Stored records
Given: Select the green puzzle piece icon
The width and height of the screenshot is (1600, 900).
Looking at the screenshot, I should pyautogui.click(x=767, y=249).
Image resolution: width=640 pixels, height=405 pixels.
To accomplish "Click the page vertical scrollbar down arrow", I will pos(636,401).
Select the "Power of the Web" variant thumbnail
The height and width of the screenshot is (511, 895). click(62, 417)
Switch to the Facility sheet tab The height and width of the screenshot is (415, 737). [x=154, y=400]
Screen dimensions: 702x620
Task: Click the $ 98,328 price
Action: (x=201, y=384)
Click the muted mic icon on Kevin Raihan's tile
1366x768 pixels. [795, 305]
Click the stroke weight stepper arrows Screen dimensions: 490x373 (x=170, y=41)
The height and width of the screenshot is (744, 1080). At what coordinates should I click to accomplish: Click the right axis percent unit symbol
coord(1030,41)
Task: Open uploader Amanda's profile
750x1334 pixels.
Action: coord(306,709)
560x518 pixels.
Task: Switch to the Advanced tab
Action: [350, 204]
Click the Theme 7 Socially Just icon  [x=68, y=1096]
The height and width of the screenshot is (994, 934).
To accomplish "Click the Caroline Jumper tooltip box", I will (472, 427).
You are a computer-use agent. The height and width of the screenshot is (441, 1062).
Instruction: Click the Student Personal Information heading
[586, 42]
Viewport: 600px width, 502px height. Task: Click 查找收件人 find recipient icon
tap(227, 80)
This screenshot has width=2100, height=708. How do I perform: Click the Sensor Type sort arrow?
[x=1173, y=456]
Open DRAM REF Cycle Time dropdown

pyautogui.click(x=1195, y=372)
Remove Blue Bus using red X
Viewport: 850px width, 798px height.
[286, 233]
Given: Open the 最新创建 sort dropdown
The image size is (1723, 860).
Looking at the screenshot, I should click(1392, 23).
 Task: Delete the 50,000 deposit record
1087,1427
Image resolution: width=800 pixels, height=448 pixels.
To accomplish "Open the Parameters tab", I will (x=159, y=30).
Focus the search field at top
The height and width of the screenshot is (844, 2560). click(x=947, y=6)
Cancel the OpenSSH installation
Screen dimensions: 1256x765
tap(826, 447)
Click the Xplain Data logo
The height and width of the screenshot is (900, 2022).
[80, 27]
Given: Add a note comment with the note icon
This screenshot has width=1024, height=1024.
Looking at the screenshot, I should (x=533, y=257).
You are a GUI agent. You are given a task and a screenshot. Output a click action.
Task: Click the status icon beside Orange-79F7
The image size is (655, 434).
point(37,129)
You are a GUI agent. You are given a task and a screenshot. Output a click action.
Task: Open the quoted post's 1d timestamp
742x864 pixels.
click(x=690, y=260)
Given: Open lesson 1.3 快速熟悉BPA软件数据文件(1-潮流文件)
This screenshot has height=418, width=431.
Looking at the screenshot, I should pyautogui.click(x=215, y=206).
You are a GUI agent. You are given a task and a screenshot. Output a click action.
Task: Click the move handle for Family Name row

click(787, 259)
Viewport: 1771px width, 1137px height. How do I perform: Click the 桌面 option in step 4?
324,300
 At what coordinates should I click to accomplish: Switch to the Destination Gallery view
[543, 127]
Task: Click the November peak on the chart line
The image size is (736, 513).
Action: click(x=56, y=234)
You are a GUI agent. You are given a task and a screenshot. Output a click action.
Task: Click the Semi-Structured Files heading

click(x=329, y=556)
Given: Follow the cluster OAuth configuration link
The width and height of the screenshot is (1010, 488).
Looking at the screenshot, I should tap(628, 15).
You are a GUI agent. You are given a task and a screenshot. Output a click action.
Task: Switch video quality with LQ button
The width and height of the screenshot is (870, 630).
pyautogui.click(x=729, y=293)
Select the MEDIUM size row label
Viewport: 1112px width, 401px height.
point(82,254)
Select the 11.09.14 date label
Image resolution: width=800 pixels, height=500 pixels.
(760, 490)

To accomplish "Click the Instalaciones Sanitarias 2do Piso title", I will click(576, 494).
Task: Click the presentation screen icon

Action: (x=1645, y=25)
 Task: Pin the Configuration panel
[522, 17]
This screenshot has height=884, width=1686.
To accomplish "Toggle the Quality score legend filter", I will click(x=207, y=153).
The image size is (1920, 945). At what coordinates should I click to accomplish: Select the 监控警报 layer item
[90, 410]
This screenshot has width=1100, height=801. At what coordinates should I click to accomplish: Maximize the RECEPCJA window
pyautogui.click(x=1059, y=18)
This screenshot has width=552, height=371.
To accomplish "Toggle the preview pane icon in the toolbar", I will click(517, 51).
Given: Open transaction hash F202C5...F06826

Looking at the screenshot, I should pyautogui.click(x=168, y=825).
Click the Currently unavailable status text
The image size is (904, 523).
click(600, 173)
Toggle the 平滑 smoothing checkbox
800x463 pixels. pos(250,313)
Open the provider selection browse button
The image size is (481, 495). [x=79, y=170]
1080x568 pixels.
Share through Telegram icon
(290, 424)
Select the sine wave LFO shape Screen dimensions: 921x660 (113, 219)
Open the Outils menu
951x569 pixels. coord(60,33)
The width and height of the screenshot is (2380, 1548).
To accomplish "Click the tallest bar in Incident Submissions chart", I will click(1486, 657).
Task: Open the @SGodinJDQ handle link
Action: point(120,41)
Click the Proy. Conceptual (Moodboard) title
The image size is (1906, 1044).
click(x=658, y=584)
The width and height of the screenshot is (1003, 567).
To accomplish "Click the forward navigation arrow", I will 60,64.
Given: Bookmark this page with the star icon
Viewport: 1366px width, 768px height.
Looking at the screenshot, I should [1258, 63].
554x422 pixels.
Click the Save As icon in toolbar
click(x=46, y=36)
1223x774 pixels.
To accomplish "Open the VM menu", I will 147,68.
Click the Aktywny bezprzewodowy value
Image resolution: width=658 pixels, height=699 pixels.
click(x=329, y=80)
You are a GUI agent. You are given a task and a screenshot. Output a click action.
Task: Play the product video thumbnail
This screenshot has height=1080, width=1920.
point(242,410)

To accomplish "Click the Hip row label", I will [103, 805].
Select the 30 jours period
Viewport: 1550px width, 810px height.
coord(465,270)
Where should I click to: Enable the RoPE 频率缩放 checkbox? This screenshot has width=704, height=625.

* Aim of the exercise:
Please report every line among the entries that includes "status".

* Output for this exercise:
Task: Click the status icon beside Orange-79F7
Click the Currently unavailable status text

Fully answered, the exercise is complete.